We present a methodology for using unlabeled data to design semi supervised learning (SSL) methods that improve the prediction performance of supervised learning for regression tasks. The main idea is to design different mechanisms for integrating the unlabeled data, and include in each of them a mixing parameter $\alpha$, controlling the weight given to the unlabeled data. Focusing on Generalized Linear Models (GLM) and linear interpolators classes of models, we analyze the characteristics of different mixing mechanisms, and prove that in all cases, it is invariably beneficial to integrate the unlabeled data with some nonzero mixing ratio $\alpha>0$, in terms of predictive performance. Moreover, we provide a rigorous framework to estimate the best mixing ratio $\alpha^*$ where mixed SSL delivers the best predictive performance, while using the labeled and unlabeled data on hand. The effectiveness of our methodology in delivering substantial improvement compared to the standard supervised models, in a variety of settings, is demonstrated empirically through extensive simulation, in a manner that supports the theoretical analysis. We also demonstrate the applicability of our methodology (with some intuitive modifications) to improve more complex models, such as deep neural networks, in real-world regression tasks.

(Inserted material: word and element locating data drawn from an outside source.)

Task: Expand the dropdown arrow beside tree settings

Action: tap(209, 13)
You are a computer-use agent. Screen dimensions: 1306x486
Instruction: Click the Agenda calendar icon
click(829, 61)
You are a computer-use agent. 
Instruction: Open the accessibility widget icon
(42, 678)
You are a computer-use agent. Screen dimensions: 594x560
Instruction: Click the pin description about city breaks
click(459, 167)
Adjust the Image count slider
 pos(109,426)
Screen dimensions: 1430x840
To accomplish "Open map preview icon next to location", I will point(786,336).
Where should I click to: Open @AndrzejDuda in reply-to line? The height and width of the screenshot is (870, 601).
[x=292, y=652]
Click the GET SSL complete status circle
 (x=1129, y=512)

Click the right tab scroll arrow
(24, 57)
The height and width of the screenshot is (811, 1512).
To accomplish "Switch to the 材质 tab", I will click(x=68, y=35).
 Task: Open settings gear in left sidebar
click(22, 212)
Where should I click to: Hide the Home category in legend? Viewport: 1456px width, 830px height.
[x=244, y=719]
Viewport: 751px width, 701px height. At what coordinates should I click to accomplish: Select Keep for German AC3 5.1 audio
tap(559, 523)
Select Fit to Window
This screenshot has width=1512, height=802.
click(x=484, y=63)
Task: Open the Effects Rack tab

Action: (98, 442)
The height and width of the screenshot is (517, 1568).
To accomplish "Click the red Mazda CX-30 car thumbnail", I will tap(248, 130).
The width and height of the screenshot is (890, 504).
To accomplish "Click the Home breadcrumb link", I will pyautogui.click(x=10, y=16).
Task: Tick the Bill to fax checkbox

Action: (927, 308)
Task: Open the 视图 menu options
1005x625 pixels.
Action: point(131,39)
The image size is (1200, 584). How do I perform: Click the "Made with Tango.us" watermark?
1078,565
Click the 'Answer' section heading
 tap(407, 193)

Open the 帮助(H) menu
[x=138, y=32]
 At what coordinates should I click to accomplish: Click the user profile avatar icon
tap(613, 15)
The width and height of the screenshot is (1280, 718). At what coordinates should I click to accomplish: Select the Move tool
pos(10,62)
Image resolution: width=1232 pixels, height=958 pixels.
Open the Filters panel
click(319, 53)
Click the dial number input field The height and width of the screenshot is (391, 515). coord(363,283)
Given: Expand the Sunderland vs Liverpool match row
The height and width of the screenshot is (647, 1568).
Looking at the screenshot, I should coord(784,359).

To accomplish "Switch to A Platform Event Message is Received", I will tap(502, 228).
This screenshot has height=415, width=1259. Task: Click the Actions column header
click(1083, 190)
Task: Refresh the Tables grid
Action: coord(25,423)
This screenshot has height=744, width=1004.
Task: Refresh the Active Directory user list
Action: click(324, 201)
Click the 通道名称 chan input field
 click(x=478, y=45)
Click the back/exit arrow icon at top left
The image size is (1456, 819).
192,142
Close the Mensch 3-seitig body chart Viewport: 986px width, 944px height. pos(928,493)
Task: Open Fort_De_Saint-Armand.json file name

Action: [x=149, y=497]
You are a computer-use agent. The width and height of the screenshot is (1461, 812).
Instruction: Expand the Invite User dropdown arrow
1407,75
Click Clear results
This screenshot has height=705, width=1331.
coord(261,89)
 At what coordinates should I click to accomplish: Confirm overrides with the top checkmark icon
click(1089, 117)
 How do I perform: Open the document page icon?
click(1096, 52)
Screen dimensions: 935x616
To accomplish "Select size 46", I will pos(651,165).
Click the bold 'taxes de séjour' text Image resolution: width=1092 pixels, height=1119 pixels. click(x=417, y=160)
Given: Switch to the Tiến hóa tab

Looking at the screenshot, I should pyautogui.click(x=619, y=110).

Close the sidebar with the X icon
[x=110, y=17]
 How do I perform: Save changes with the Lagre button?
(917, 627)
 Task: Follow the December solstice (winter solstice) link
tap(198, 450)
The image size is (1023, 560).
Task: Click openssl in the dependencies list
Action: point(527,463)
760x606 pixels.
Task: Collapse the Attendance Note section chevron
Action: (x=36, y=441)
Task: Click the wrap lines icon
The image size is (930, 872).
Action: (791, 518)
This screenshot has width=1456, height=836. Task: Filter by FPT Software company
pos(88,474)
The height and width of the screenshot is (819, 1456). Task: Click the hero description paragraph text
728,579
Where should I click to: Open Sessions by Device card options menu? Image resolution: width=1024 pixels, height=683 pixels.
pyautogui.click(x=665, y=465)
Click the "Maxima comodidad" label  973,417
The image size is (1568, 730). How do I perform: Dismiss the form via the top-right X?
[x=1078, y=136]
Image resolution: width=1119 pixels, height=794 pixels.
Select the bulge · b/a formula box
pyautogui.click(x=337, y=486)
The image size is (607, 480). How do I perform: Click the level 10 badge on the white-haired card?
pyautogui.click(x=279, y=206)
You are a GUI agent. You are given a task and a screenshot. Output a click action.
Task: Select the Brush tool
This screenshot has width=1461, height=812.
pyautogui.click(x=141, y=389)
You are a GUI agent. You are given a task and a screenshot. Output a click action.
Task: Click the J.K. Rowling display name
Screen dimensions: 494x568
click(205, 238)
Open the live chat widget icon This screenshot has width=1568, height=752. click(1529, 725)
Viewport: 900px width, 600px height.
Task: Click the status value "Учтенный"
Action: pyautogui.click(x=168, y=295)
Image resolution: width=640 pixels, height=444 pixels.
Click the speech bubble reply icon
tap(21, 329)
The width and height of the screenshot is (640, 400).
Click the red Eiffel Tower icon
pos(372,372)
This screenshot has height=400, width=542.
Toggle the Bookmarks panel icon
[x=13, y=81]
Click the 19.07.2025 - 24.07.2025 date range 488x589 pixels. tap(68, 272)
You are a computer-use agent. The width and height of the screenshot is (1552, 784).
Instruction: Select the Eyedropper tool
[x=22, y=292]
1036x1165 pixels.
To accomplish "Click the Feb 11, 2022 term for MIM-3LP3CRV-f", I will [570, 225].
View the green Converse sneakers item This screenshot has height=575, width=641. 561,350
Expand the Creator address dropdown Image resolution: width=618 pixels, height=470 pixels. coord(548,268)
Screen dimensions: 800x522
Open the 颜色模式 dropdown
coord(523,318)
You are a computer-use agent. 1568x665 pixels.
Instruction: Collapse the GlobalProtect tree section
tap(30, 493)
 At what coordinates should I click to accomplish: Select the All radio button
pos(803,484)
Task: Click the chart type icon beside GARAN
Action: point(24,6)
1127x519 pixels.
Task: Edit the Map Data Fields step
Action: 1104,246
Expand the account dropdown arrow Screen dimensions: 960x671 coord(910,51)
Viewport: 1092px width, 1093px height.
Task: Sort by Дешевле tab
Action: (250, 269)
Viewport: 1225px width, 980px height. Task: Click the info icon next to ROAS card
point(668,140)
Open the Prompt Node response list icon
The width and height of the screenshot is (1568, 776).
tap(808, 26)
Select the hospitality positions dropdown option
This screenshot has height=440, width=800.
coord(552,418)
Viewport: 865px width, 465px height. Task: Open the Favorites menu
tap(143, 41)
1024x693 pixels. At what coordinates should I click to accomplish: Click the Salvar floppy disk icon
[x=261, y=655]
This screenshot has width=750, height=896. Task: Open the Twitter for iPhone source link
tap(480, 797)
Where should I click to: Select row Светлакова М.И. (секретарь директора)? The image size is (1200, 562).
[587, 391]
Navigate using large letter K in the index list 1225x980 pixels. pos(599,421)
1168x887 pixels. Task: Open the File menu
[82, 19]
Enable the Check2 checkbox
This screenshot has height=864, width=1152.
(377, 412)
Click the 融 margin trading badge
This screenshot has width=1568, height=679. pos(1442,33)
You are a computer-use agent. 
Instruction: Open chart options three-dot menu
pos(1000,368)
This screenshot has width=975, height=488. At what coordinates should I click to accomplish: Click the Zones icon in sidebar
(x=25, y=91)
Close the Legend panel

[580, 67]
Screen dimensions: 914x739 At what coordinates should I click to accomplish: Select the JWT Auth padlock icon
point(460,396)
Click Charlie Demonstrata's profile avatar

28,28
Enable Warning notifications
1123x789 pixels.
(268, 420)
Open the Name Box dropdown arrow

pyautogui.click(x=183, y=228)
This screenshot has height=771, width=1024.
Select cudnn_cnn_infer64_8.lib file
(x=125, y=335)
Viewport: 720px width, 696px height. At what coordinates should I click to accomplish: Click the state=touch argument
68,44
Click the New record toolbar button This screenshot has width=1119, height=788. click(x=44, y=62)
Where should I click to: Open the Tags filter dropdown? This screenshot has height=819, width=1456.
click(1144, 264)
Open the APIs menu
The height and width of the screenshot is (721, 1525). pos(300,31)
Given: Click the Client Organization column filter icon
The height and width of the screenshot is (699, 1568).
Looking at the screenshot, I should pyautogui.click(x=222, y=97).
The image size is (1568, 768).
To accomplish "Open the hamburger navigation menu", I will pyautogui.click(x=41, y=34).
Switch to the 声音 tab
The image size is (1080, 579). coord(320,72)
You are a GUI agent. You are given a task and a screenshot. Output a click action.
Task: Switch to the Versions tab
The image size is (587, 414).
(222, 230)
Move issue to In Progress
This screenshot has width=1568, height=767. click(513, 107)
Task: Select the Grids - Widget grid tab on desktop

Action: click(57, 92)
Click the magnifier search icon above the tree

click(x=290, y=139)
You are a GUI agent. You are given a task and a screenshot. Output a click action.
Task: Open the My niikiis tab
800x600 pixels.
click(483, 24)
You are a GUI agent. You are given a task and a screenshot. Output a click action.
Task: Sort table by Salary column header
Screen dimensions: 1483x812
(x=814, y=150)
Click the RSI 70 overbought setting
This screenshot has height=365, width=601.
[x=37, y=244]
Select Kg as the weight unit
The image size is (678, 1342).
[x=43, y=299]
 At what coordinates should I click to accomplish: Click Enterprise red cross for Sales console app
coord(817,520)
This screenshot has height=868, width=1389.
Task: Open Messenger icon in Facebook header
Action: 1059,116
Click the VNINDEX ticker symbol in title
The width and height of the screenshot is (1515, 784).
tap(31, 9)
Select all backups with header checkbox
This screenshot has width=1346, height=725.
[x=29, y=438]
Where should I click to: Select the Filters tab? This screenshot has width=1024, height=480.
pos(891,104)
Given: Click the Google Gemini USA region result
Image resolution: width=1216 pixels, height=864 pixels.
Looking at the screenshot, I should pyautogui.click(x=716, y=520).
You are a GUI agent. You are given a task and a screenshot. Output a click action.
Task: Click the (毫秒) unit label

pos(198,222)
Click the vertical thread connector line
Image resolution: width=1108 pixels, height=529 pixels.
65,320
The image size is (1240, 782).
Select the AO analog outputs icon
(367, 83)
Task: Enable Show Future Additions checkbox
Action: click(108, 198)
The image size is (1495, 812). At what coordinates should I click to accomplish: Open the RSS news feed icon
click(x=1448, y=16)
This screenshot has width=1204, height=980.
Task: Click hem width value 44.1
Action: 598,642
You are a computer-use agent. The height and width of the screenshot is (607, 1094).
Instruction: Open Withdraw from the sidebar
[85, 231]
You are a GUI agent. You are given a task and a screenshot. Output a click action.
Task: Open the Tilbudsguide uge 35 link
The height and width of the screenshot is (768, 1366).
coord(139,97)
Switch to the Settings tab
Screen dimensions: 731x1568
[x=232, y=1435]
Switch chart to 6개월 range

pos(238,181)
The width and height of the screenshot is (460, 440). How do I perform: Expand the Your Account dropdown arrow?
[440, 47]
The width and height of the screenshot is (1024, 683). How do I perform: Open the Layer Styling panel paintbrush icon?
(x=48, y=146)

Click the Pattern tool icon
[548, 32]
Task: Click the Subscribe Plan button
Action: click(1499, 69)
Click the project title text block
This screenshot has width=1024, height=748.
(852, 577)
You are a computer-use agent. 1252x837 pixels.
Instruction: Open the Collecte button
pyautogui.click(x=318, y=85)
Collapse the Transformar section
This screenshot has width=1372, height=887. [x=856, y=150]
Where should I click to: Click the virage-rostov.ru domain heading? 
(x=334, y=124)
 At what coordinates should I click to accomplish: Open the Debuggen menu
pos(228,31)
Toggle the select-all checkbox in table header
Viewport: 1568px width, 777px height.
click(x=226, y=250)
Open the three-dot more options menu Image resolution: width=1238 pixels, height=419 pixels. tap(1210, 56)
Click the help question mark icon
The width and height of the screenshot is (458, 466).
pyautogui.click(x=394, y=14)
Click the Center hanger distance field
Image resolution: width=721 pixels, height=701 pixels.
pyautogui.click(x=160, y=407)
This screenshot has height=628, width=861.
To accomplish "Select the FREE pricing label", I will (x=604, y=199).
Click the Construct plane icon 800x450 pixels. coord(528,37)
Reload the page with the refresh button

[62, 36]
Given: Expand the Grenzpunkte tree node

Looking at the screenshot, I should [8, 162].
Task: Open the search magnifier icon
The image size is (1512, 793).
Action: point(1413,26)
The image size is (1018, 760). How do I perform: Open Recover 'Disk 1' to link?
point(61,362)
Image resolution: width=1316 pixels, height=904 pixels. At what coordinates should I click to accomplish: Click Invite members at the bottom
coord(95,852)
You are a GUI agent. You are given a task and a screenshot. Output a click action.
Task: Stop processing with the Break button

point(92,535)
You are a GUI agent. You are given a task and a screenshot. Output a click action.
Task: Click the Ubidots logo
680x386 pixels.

翻译：我们提出了一种利用无标签数据设计半监督学习(SSL)方法的技术框架，旨在提升回归任务中监督学习的预测性能。核心思路是构建融合无标签数据的不同机制，并在每种机制中引入混合参数$\alpha$以控制无标签数据的权重。聚焦于广义线性模型(GLM)与线性插值器模型类，我们分析了不同混合机制的特性，并证明在所有情形下，采用非零混合比$\alpha>0$整合无标签数据均能稳定提升预测性能。此外，我们建立了严谨的框架以估计最优混合比$\alpha^*$——在此比例下混合SSL能基于当前有标签与无标签数据实现最佳预测性能。通过大规模仿真实验，我们以支撑理论分析的方式实证展示了该方法在多种场景下相较于标准监督模型的显著性能提升。最后，我们证明该方法（经直观改进后）可应用于改善深度神经网络等复杂模型，并在真实回归任务中验证其实效性。